O governo do presidente Luiz Inácio Lula da Silva avalia que movimentos recentes de autoridades e representantes dos Estados Unidos contra a regulação econômica das grandes empresas de tecnologia representam uma tentativa de influenciar o debate legislativo brasileiro.

A avaliação no Palácio do Planalto ocorre em meio à tramitação de uma proposta que estabelece novas regras para a atuação das chamadas big techs e amplia os instrumentos de defesa da concorrência no mercado digital. O governo brasileiro, segundo informações divulgadas sobre o assunto, pretende manter o apoio ao avanço do projeto no Congresso Nacional.

A proposta em discussão busca criar mecanismos específicos para lidar com o poder econômico das grandes plataformas digitais e permitir uma atuação mais efetiva do Conselho Administrativo de Defesa Econômica (Cade). O objetivo é estabelecer regras para empresas que ocupam posições dominantes em determinados mercados e evitar práticas consideradas prejudiciais à concorrência.

O texto não trata diretamente da regulamentação geral de conteúdo publicado na internet nem corresponde ao chamado projeto das fake news. A discussão está concentrada principalmente nas relações econômicas entre as plataformas, empresas que dependem desses serviços e consumidores.

Pressão internacional

A reação de setores ligados ao governo dos Estados Unidos aumentou a preocupação do Palácio do Planalto. Na avaliação de integrantes do governo brasileiro, a pressão externa não deveria interferir em uma decisão que cabe ao Congresso Nacional e que envolve a organização do mercado digital no país.

O debate ocorre em um período de tensão nas relações entre Brasília e Washington, marcado por divergências comerciais e políticas. Nesse cenário, a discussão sobre as big techs passou a integrar uma agenda mais ampla de temas que envolvem os interesses de empresas americanas no Brasil.

O governo Lula defende que o país tenha autonomia para estabelecer regras para empresas que atuam em seu território, independentemente da origem dessas companhias.

O que prevê a proposta

A regulamentação em discussão pretende criar um modelo de supervisão específico para os chamados mercados digitais. Entre as medidas debatidas está a possibilidade de o Cade avaliar práticas de grandes plataformas e adotar medidas para preservar a concorrência.

A proposta também busca oferecer instrumentos para que empresas que dependem de plataformas digitais — como vendedores de marketplaces, desenvolvedores de aplicativos e anunciantes — possam contestar práticas consideradas prejudiciais à competição.

Em julho, uma comissão da Câmara dos Deputados aprovou um modelo de regulação da concorrência entre plataformas digitais, atribuindo ao Cade papel de fiscalização. O texto ainda precisa avançar na tramitação legislativa antes de eventual aprovação definitiva.

Governo mantém posição

Mesmo diante da pressão externa, a orientação do governo brasileiro é continuar defendendo a aprovação de regras para o funcionamento dos mercados digitais. A avaliação é de que a expansão das grandes plataformas exige mecanismos capazes de garantir maior equilíbrio nas relações comerciais e impedir abusos de posição dominante.

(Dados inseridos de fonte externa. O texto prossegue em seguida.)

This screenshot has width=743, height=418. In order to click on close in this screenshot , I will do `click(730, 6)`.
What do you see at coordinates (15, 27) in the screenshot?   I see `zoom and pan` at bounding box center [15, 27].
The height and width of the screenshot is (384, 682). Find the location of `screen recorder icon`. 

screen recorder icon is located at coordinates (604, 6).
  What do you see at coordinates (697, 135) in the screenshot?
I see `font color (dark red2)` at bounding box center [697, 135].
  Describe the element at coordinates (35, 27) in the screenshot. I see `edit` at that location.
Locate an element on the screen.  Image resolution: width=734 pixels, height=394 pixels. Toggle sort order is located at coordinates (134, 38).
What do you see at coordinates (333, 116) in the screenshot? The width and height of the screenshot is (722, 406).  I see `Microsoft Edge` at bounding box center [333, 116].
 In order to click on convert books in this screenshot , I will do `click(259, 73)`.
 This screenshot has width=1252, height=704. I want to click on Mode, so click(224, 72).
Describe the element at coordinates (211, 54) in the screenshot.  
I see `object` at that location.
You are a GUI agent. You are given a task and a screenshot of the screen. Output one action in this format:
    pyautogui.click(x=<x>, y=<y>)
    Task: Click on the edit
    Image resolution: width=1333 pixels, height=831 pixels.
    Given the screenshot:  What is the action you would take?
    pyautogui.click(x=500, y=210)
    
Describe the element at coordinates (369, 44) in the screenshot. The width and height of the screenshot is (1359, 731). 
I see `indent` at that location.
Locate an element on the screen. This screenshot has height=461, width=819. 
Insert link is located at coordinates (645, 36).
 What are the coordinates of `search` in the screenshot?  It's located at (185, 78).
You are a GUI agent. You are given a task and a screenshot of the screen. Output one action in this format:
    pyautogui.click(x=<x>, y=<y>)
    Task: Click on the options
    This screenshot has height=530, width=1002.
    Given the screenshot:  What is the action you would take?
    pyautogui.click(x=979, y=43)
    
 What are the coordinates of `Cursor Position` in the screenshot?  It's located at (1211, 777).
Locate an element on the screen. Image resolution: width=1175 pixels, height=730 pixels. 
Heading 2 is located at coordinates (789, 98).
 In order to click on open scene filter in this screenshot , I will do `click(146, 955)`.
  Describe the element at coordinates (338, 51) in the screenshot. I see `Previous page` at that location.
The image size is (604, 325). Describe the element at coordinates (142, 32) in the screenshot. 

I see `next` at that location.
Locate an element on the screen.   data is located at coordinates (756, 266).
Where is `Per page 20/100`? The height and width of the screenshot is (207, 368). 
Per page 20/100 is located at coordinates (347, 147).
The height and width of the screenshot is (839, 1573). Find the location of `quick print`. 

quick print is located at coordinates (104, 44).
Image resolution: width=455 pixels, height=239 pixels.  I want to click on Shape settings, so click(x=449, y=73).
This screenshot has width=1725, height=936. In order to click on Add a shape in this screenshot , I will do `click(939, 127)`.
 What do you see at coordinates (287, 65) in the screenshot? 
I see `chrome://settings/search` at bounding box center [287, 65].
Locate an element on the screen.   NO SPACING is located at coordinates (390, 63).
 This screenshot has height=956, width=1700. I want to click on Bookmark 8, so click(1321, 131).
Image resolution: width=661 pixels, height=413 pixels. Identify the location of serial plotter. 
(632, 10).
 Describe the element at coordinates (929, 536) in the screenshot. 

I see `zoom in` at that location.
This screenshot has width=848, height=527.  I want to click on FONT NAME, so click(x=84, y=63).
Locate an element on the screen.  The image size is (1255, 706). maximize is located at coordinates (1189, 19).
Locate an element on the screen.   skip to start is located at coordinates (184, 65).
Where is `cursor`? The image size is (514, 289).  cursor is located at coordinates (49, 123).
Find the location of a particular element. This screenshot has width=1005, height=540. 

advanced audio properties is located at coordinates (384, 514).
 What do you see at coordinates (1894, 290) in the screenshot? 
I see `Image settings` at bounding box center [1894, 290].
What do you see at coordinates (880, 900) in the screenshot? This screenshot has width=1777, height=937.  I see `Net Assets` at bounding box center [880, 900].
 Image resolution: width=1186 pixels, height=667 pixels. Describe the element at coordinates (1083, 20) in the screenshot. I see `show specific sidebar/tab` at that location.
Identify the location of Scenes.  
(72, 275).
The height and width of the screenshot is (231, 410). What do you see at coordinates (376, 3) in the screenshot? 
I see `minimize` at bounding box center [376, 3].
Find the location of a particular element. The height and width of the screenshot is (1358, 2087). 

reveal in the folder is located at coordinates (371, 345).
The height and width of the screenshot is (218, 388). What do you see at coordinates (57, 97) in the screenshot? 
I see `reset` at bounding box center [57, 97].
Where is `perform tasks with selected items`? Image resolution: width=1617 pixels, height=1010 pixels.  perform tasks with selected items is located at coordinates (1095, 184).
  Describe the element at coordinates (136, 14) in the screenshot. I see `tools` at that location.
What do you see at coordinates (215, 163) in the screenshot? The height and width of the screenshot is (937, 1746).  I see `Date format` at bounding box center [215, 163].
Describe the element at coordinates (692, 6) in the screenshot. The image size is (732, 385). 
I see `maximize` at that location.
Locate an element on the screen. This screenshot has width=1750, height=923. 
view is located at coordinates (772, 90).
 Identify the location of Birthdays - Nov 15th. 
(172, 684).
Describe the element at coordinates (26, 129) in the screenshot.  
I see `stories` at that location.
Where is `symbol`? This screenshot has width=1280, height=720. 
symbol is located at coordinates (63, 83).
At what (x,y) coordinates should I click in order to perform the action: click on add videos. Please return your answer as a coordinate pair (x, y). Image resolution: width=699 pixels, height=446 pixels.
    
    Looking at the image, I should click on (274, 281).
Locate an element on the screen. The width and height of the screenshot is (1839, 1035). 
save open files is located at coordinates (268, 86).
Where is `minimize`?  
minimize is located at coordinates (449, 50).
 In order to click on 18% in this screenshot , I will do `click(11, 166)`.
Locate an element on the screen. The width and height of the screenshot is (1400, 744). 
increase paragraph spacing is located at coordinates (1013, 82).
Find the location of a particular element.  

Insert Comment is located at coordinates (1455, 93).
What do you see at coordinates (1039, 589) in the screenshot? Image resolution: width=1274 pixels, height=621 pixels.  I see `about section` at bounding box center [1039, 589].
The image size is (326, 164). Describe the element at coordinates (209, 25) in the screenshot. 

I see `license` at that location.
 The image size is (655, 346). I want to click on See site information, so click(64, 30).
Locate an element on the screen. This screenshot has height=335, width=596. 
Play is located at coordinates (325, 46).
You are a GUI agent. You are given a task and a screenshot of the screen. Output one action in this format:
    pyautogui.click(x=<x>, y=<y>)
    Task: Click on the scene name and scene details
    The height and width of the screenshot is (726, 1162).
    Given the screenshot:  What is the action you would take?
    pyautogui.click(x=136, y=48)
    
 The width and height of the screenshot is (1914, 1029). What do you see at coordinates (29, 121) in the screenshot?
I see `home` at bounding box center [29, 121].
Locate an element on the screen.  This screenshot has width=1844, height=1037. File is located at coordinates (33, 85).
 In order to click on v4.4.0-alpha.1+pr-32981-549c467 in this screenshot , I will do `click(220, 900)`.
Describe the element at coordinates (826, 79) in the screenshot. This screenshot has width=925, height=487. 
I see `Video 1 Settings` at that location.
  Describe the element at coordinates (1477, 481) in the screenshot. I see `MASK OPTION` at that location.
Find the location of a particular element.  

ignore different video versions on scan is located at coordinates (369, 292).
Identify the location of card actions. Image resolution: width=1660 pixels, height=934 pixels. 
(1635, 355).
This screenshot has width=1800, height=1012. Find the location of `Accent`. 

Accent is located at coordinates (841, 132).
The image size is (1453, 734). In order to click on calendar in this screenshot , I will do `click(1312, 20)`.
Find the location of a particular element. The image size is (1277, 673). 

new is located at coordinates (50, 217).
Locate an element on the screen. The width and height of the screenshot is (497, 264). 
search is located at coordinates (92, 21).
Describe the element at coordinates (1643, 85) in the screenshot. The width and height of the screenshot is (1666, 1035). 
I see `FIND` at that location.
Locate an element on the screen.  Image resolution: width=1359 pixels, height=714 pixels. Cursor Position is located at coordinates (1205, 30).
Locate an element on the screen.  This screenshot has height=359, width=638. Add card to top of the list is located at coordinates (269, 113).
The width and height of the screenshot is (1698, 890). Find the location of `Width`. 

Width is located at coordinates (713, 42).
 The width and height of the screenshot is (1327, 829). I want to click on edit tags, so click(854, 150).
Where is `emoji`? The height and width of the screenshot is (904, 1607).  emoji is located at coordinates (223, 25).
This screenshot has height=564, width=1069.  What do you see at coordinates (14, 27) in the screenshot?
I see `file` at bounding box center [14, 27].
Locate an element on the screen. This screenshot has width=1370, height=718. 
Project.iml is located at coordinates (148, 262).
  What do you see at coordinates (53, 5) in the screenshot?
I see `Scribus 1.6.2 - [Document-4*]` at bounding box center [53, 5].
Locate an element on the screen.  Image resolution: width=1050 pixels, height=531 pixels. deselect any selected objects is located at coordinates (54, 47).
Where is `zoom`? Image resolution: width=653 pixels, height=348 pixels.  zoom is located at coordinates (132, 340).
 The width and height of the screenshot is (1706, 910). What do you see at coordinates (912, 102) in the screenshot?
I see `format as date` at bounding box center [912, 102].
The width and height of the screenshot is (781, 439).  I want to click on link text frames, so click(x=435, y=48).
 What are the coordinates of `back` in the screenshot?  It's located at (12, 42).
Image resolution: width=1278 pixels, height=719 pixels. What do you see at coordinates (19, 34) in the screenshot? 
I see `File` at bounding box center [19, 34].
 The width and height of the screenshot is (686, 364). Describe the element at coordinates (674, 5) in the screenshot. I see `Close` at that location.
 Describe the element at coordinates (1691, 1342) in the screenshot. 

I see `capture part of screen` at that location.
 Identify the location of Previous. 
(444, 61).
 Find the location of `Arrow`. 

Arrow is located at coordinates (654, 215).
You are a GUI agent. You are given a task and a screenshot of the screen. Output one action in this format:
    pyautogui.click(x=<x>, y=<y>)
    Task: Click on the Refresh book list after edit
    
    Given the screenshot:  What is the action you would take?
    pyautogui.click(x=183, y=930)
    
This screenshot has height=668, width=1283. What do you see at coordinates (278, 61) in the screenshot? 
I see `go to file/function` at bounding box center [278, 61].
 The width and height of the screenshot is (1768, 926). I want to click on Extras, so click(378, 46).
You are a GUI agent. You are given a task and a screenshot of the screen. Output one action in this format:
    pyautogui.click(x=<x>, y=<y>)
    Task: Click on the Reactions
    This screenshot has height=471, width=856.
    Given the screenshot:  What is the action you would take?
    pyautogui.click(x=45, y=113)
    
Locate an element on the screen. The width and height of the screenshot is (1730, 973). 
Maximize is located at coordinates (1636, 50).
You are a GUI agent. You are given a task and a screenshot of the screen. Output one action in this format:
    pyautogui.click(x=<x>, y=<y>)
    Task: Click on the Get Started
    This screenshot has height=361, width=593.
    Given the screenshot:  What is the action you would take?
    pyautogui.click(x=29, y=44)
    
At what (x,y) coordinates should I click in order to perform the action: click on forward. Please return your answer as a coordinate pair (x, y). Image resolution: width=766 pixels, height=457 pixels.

O tema, entretanto, deve continuar provocando resistência de empresas de tecnologia e de setores políticos que questionam a necessidade de uma nova legislação.

Em maio, o governo federal também havia adotado novas regras relacionadas à atuação de plataformas digitais no Brasil, incluindo medidas voltadas à prevenção de fraudes, golpes e crimes praticados no ambiente virtual. As iniciativas ampliaram o debate sobre os limites da atuação das empresas de tecnologia e a responsabilidade do Estado na proteção dos usuários.

A discussão sobre a regulação das big techs deve ganhar espaço nas próximas semanas, especialmente diante da pressão internacional e da necessidade de avanço do projeto no Congresso. Para o governo, a definição das regras representa uma questão de soberania regulatória e de proteção da concorrência; para os críticos, o desafio é garantir que novas normas não prejudiquem a inovação nem comprometam a liberdade de expressão.

O assunto permanece em análise no Legislativo e deverá provocar novos embates entre governo, parlamentares, empresas de tecnologia e representantes do setor produtivo.